A $T_2$ space is locally compact iff it has a base $\beta $ s.t $\forall B\in \beta $ we have $\bar B$ is compact. My definition of locally compact is that $\forall x\in X$ has a compact neighborhood in $X$.
$(\Rightarrow)$ So let $ U$ be an open set in $X$, we show that $U$ is equal to the union of basic open sets $B$ from $\beta$, $U=\cup B, B\in \beta$ and $\bar B$ is compact. Let $x \in U$ and let $U'$ be the compact nbhd of $x$, since $U$ is open then $U$ is not the singleton set since we are in $T_2$, therefore there is at least another element $y$ in $U$ and $x\neq y$, and since we are in $T_2$ there exist a open nbhd of $y$, say $V$ that is disjoint from $U$, and let $V'$ be the compact nbhd of $y$..Now I'm lost
$\newcommand{\cl}{\operatorname{cl}}$The start of your argument doesn’t match the direction that you say that you’re trying to prove.

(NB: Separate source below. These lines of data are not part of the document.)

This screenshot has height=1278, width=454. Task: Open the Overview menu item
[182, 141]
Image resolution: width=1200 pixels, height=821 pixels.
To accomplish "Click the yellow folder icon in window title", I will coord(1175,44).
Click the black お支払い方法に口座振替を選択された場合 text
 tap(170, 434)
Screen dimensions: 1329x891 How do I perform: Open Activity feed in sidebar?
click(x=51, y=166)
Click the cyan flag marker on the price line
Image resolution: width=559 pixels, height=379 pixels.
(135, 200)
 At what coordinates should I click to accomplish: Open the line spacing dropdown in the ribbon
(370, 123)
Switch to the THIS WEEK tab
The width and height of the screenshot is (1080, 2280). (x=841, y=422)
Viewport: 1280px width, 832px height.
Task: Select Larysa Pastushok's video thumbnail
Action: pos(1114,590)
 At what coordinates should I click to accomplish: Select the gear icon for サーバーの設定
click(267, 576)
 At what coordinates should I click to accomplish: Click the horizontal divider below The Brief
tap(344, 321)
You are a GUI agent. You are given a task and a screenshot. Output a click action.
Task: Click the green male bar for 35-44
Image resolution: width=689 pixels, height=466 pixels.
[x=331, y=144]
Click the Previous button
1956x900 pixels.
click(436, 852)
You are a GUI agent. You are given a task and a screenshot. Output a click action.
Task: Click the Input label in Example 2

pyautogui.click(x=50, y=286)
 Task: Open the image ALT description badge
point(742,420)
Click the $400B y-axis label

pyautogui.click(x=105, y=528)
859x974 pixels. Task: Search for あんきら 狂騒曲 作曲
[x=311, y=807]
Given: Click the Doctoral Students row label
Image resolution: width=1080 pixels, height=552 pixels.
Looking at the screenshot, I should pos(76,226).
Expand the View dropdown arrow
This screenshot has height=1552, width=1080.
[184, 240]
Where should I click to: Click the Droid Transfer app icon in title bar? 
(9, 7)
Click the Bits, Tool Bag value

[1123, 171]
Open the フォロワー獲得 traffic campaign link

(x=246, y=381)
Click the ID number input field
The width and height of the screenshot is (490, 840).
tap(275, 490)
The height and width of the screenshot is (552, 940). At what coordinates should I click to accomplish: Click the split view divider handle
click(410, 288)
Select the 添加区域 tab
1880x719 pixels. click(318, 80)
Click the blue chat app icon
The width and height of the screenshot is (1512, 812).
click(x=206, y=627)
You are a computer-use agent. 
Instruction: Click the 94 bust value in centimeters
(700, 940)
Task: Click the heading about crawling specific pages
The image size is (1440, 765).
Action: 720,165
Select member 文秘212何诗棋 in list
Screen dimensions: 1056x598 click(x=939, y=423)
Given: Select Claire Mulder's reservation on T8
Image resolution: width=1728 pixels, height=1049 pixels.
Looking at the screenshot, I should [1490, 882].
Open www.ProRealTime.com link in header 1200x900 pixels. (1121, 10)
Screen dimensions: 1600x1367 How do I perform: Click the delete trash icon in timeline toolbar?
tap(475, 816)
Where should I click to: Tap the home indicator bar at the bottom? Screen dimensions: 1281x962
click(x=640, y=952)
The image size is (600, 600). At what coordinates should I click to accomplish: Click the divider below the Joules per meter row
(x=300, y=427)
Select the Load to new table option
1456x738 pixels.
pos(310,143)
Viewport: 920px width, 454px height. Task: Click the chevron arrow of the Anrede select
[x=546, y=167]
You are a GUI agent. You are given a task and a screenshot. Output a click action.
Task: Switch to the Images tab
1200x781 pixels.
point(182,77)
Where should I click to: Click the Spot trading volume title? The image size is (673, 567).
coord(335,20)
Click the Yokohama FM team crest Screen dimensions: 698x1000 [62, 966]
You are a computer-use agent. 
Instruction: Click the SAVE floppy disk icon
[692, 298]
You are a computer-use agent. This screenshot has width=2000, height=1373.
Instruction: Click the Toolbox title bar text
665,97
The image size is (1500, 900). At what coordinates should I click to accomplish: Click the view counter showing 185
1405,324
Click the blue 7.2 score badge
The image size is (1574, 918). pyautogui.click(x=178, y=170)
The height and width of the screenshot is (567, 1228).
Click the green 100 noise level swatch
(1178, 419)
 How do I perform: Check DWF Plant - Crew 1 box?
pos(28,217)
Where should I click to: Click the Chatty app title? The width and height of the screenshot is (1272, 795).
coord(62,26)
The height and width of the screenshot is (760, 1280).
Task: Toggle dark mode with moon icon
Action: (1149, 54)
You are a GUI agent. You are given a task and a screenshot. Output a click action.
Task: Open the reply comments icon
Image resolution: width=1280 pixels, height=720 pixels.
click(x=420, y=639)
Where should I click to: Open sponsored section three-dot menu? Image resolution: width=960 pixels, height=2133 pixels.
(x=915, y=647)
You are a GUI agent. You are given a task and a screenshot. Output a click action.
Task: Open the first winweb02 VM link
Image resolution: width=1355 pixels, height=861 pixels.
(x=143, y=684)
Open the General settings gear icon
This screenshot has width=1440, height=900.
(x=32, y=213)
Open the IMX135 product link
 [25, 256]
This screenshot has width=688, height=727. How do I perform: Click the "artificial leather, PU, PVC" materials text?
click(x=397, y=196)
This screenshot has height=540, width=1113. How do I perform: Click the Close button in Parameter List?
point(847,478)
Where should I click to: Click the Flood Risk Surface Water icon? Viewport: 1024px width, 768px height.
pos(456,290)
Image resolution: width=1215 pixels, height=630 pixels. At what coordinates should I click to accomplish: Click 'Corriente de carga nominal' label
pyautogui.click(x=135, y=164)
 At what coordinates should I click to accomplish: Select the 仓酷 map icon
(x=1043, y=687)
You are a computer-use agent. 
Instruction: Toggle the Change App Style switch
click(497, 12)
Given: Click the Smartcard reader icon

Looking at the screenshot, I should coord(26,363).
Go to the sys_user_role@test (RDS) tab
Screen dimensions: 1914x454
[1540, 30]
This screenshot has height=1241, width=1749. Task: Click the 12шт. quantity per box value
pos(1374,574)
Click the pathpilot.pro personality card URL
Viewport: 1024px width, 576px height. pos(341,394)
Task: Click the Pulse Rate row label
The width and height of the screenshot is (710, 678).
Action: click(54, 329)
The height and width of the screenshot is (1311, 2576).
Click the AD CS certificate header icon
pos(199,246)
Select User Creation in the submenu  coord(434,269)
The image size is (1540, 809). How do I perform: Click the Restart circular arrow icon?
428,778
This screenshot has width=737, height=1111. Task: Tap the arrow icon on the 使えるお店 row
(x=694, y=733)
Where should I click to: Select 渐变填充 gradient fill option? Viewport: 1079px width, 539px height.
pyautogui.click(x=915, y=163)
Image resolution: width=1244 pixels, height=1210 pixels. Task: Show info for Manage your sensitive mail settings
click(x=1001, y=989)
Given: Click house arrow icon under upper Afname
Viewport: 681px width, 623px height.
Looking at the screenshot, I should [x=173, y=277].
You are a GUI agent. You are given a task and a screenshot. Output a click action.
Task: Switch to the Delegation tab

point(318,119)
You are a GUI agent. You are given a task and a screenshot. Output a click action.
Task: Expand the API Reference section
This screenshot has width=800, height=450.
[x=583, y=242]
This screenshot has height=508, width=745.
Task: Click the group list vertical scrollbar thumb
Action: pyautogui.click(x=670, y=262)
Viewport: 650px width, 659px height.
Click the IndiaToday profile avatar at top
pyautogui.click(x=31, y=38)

For the implication $(\Rightarrow)$ you don’t have a base of open sets with compact closure: you have to construct one on the assumption that $X$ is locally compact and $T_2$.
HINT: Suppose that $\langle X,\tau\rangle$ is a locally compact $T_2$-space. Then each $x\in X$ has a compact nbhd $N_x$. Let $U_x=\operatorname{int}N_x$; then $U_x$ is an open nbhd of $x$, and $\cl U_x\subseteq N_x$, so $\cl U_x$ is compact and therefore $T_3$ (why?). Use this to show that $X$ itself is $T_3$. Now let $$\mathscr{B}=\{V\in\tau:\cl V\text{ is compact}\}\;,$$ and show that $\mathscr{B}$ is a base for $\tau$. That is, show that if $x\in U\in\tau$, then there is a $B\in\mathscr{B}$ such that $x\in B\subseteq U$.
The other direction is trivial: for it you assume that the space has a base $\mathscr{B}$ of open sets with compact closure and show that each point of $X$ has a compact nbhd.